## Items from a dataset
"""
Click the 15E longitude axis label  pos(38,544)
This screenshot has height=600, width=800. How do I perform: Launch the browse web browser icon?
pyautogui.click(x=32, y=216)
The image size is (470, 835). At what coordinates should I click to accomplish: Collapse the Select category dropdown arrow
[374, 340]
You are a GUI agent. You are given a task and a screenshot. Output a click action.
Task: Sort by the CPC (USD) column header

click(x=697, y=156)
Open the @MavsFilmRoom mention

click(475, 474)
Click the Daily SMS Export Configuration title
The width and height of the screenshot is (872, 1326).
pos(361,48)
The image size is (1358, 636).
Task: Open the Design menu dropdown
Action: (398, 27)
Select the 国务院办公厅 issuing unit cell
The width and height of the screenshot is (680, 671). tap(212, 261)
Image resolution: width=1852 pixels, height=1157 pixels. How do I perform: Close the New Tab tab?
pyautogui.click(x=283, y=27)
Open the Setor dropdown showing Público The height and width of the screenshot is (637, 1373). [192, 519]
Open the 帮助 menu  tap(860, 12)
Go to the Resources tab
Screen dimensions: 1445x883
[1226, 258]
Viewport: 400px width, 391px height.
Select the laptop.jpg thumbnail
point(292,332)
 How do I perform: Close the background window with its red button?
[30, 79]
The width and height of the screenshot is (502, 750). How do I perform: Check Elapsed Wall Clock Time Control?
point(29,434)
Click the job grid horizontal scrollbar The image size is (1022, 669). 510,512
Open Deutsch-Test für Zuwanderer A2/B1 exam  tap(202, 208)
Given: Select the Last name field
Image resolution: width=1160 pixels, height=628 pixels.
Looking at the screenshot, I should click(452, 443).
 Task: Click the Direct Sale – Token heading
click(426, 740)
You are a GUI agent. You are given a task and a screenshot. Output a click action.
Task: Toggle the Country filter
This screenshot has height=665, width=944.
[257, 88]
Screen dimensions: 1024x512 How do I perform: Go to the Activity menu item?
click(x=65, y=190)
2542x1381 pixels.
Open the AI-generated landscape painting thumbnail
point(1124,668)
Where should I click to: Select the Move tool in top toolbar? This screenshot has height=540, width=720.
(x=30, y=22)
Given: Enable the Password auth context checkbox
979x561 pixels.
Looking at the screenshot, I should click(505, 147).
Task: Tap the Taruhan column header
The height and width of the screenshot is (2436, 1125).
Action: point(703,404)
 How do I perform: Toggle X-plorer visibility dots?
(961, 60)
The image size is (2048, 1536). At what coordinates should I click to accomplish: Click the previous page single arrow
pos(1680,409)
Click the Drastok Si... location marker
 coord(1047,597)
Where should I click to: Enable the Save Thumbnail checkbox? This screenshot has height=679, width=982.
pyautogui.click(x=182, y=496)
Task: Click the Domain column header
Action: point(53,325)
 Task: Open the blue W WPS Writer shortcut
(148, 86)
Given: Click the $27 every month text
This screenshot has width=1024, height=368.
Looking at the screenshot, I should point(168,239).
"""
Arrange every one of the rows above as a numbered list, leaving out the blank lines.

1. Click the 15E longitude axis label  pos(38,544)
2. This screenshot has height=600, width=800. How do I perform: Launch the browse web browser icon?
3. pyautogui.click(x=32, y=216)
4. The image size is (470, 835). At what coordinates should I click to accomplish: Collapse the Select category dropdown arrow
5. [374, 340]
6. You are a GUI agent. You are given a task and a screenshot. Output a click action.
7. Task: Sort by the CPC (USD) column header
8. click(x=697, y=156)
9. Open the @MavsFilmRoom mention
10. click(475, 474)
11. Click the Daily SMS Export Configuration title
12. The width and height of the screenshot is (872, 1326).
13. pos(361,48)
14. The image size is (1358, 636).
15. Task: Open the Design menu dropdown
16. Action: (398, 27)
17. Select the 国务院办公厅 issuing unit cell
18. The width and height of the screenshot is (680, 671). tap(212, 261)
19. Image resolution: width=1852 pixels, height=1157 pixels. How do I perform: Close the New Tab tab?
20. pyautogui.click(x=283, y=27)
21. Open the Setor dropdown showing Público The height and width of the screenshot is (637, 1373). [192, 519]
22. Open the 帮助 menu  tap(860, 12)
23. Go to the Resources tab
24. Screen dimensions: 1445x883
25. [1226, 258]
26. Viewport: 400px width, 391px height.
27. Select the laptop.jpg thumbnail
28. point(292,332)
29.  How do I perform: Close the background window with its red button?
30. [30, 79]
31. The width and height of the screenshot is (502, 750). How do I perform: Check Elapsed Wall Clock Time Control?
32. point(29,434)
33. Click the job grid horizontal scrollbar The image size is (1022, 669). 510,512
34. Open Deutsch-Test für Zuwanderer A2/B1 exam  tap(202, 208)
35. Given: Select the Last name field
36. Image resolution: width=1160 pixels, height=628 pixels.
37. Looking at the screenshot, I should click(452, 443).
38.  Task: Click the Direct Sale – Token heading
39. click(426, 740)
40. You are a GUI agent. You are given a task and a screenshot. Output a click action.
41. Task: Toggle the Country filter
42. This screenshot has height=665, width=944.
43. [257, 88]
44. Screen dimensions: 1024x512 How do I perform: Go to the Activity menu item?
45. click(x=65, y=190)
46. 2542x1381 pixels.
47. Open the AI-generated landscape painting thumbnail
48. point(1124,668)
49. Where should I click to: Select the Move tool in top toolbar? This screenshot has height=540, width=720.
50. (x=30, y=22)
51. Given: Enable the Password auth context checkbox
52. 979x561 pixels.
53. Looking at the screenshot, I should click(505, 147).
54. Task: Tap the Taruhan column header
55. The height and width of the screenshot is (2436, 1125).
56. Action: point(703,404)
57.  How do I perform: Toggle X-plorer visibility dots?
58. (961, 60)
59. The image size is (2048, 1536). At what coordinates should I click to accomplish: Click the previous page single arrow
60. pos(1680,409)
61. Click the Drastok Si... location marker
62.  coord(1047,597)
63. Where should I click to: Enable the Save Thumbnail checkbox? This screenshot has height=679, width=982.
64. pyautogui.click(x=182, y=496)
65. Task: Click the Domain column header
66. Action: point(53,325)
67.  Task: Open the blue W WPS Writer shortcut
68. (148, 86)
69. Given: Click the $27 every month text
70. This screenshot has width=1024, height=368.
71. Looking at the screenshot, I should point(168,239).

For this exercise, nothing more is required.